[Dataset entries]
· · ·

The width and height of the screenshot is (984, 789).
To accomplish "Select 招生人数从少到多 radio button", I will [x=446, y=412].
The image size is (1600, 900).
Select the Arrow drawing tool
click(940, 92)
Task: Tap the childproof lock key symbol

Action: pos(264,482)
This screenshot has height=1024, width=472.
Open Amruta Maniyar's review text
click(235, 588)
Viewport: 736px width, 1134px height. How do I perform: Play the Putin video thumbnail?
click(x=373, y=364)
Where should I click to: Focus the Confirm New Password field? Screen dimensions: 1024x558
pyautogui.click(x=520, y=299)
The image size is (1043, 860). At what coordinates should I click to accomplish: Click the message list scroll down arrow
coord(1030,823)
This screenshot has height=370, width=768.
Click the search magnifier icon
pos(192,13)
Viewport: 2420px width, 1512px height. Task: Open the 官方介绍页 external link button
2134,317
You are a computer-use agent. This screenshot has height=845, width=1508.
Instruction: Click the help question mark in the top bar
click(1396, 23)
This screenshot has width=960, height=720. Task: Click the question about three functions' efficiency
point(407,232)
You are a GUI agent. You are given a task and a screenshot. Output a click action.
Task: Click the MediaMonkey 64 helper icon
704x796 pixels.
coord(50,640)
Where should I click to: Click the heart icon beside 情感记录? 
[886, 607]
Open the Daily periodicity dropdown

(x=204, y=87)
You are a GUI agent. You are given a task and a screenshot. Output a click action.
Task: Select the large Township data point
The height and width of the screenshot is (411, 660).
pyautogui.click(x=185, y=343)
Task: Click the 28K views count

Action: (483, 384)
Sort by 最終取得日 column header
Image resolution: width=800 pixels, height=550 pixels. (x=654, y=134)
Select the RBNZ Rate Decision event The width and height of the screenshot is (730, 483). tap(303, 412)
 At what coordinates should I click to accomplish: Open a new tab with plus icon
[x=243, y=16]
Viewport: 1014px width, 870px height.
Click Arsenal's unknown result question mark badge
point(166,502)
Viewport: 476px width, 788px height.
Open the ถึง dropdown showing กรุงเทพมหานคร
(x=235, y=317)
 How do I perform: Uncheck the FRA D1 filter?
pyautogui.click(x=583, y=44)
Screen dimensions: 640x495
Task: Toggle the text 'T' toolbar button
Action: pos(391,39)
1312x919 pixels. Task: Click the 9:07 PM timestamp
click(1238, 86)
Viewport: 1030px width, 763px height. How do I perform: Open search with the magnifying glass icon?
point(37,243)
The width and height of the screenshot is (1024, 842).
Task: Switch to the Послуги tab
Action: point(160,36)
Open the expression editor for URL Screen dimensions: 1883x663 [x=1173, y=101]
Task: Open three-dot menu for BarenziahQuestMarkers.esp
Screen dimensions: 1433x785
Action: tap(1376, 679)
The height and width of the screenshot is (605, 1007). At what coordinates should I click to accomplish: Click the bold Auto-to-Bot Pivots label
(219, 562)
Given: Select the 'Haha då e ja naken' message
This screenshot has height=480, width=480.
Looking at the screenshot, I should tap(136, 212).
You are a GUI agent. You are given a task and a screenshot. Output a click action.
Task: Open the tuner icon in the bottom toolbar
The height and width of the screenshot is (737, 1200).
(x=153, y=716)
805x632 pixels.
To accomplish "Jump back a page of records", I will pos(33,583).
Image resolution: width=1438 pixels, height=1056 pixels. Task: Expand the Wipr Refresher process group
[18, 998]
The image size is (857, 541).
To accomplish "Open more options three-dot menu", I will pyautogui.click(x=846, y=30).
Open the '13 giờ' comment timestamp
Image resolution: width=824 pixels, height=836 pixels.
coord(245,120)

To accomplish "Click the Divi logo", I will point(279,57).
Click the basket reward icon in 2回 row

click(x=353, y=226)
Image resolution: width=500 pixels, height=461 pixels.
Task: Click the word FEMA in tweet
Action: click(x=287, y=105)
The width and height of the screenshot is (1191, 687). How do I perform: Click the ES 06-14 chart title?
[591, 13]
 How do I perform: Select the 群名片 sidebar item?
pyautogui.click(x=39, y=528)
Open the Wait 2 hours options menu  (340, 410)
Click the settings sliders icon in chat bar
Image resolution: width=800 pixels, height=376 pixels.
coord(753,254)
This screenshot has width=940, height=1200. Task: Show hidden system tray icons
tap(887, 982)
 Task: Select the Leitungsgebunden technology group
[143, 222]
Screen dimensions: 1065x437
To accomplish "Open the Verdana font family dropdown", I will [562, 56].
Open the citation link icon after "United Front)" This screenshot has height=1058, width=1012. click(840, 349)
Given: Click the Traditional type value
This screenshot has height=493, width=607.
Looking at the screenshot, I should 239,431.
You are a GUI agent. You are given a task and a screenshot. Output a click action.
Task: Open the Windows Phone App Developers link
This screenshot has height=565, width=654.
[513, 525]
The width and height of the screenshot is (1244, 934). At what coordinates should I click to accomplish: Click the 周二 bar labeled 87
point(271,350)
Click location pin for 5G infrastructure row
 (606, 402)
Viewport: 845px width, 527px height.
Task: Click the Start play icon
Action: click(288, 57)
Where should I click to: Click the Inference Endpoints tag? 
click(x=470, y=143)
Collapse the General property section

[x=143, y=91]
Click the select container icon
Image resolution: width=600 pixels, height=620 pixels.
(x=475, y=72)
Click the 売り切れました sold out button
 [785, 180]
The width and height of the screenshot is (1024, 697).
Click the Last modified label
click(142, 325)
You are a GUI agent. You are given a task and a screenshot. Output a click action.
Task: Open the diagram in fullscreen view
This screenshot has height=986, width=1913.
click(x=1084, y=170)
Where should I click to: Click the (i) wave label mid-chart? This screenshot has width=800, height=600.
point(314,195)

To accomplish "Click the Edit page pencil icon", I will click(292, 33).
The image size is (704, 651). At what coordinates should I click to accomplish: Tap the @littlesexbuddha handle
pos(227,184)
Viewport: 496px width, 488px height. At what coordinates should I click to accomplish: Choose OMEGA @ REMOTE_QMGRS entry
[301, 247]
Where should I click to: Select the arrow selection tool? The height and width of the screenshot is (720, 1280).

· · ·

## Description of the task
Every record shown above should be set down again exactly.

## Task solution
The width and height of the screenshot is (984, 789).
To accomplish "Select 招生人数从少到多 radio button", I will [x=446, y=412].
The image size is (1600, 900).
Select the Arrow drawing tool
click(940, 92)
Task: Tap the childproof lock key symbol

Action: pos(264,482)
This screenshot has height=1024, width=472.
Open Amruta Maniyar's review text
click(235, 588)
Viewport: 736px width, 1134px height. How do I perform: Play the Putin video thumbnail?
click(x=373, y=364)
Where should I click to: Focus the Confirm New Password field? Screen dimensions: 1024x558
pyautogui.click(x=520, y=299)
The image size is (1043, 860). At what coordinates should I click to accomplish: Click the message list scroll down arrow
coord(1030,823)
This screenshot has height=370, width=768.
Click the search magnifier icon
pos(192,13)
Viewport: 2420px width, 1512px height. Task: Open the 官方介绍页 external link button
2134,317
You are a computer-use agent. This screenshot has height=845, width=1508.
Instruction: Click the help question mark in the top bar
click(1396, 23)
This screenshot has width=960, height=720. Task: Click the question about three functions' efficiency
point(407,232)
You are a GUI agent. You are given a task and a screenshot. Output a click action.
Task: Click the MediaMonkey 64 helper icon
704x796 pixels.
coord(50,640)
Where should I click to: Click the heart icon beside 情感记录? 
[886, 607]
Open the Daily periodicity dropdown

(x=204, y=87)
You are a GUI agent. You are given a task and a screenshot. Output a click action.
Task: Select the large Township data point
The height and width of the screenshot is (411, 660).
pyautogui.click(x=185, y=343)
Task: Click the 28K views count

Action: (483, 384)
Sort by 最終取得日 column header
Image resolution: width=800 pixels, height=550 pixels. (x=654, y=134)
Select the RBNZ Rate Decision event The width and height of the screenshot is (730, 483). tap(303, 412)
 At what coordinates should I click to accomplish: Open a new tab with plus icon
[x=243, y=16]
Viewport: 1014px width, 870px height.
Click Arsenal's unknown result question mark badge
point(166,502)
Viewport: 476px width, 788px height.
Open the ถึง dropdown showing กรุงเทพมหานคร
(x=235, y=317)
 How do I perform: Uncheck the FRA D1 filter?
pyautogui.click(x=583, y=44)
Screen dimensions: 640x495
Task: Toggle the text 'T' toolbar button
Action: pos(391,39)
1312x919 pixels. Task: Click the 9:07 PM timestamp
click(1238, 86)
Viewport: 1030px width, 763px height. How do I perform: Open search with the magnifying glass icon?
point(37,243)
The width and height of the screenshot is (1024, 842).
Task: Switch to the Послуги tab
Action: point(160,36)
Open the expression editor for URL Screen dimensions: 1883x663 [x=1173, y=101]
Task: Open three-dot menu for BarenziahQuestMarkers.esp
Screen dimensions: 1433x785
Action: tap(1376, 679)
The height and width of the screenshot is (605, 1007). At what coordinates should I click to accomplish: Click the bold Auto-to-Bot Pivots label
(219, 562)
Given: Select the 'Haha då e ja naken' message
This screenshot has height=480, width=480.
Looking at the screenshot, I should tap(136, 212).
You are a GUI agent. You are given a task and a screenshot. Output a click action.
Task: Open the tuner icon in the bottom toolbar
The height and width of the screenshot is (737, 1200).
(x=153, y=716)
805x632 pixels.
To accomplish "Jump back a page of records", I will pos(33,583).
Image resolution: width=1438 pixels, height=1056 pixels. Task: Expand the Wipr Refresher process group
[18, 998]
The image size is (857, 541).
To accomplish "Open more options three-dot menu", I will pyautogui.click(x=846, y=30).
Open the '13 giờ' comment timestamp
Image resolution: width=824 pixels, height=836 pixels.
coord(245,120)

To accomplish "Click the Divi logo", I will point(279,57).
Click the basket reward icon in 2回 row

click(x=353, y=226)
Image resolution: width=500 pixels, height=461 pixels.
Task: Click the word FEMA in tweet
Action: click(x=287, y=105)
The width and height of the screenshot is (1191, 687). How do I perform: Click the ES 06-14 chart title?
[591, 13]
 How do I perform: Select the 群名片 sidebar item?
pyautogui.click(x=39, y=528)
Open the Wait 2 hours options menu  (340, 410)
Click the settings sliders icon in chat bar
Image resolution: width=800 pixels, height=376 pixels.
coord(753,254)
This screenshot has width=940, height=1200. Task: Show hidden system tray icons
tap(887, 982)
 Task: Select the Leitungsgebunden technology group
[143, 222]
Screen dimensions: 1065x437
To accomplish "Open the Verdana font family dropdown", I will [562, 56].
Open the citation link icon after "United Front)" This screenshot has height=1058, width=1012. click(840, 349)
Given: Click the Traditional type value
This screenshot has height=493, width=607.
Looking at the screenshot, I should 239,431.
You are a GUI agent. You are given a task and a screenshot. Output a click action.
Task: Open the Windows Phone App Developers link
This screenshot has height=565, width=654.
[513, 525]
The width and height of the screenshot is (1244, 934). At what coordinates should I click to accomplish: Click the 周二 bar labeled 87
point(271,350)
Click location pin for 5G infrastructure row
 (606, 402)
Viewport: 845px width, 527px height.
Task: Click the Start play icon
Action: click(288, 57)
Where should I click to: Click the Inference Endpoints tag? 
click(x=470, y=143)
Collapse the General property section

[x=143, y=91]
Click the select container icon
Image resolution: width=600 pixels, height=620 pixels.
(x=475, y=72)
Click the 売り切れました sold out button
 [785, 180]
The width and height of the screenshot is (1024, 697).
Click the Last modified label
click(142, 325)
You are a GUI agent. You are given a task and a screenshot. Output a click action.
Task: Open the diagram in fullscreen view
This screenshot has height=986, width=1913.
click(x=1084, y=170)
Where should I click to: Click the (i) wave label mid-chart? This screenshot has width=800, height=600.
point(314,195)

To accomplish "Click the Edit page pencil icon", I will click(292, 33).
The image size is (704, 651). At what coordinates should I click to accomplish: Tap the @littlesexbuddha handle
pos(227,184)
Viewport: 496px width, 488px height. At what coordinates should I click to accomplish: Choose OMEGA @ REMOTE_QMGRS entry
[301, 247]
Where should I click to: Select the arrow selection tool? The height and width of the screenshot is (720, 1280).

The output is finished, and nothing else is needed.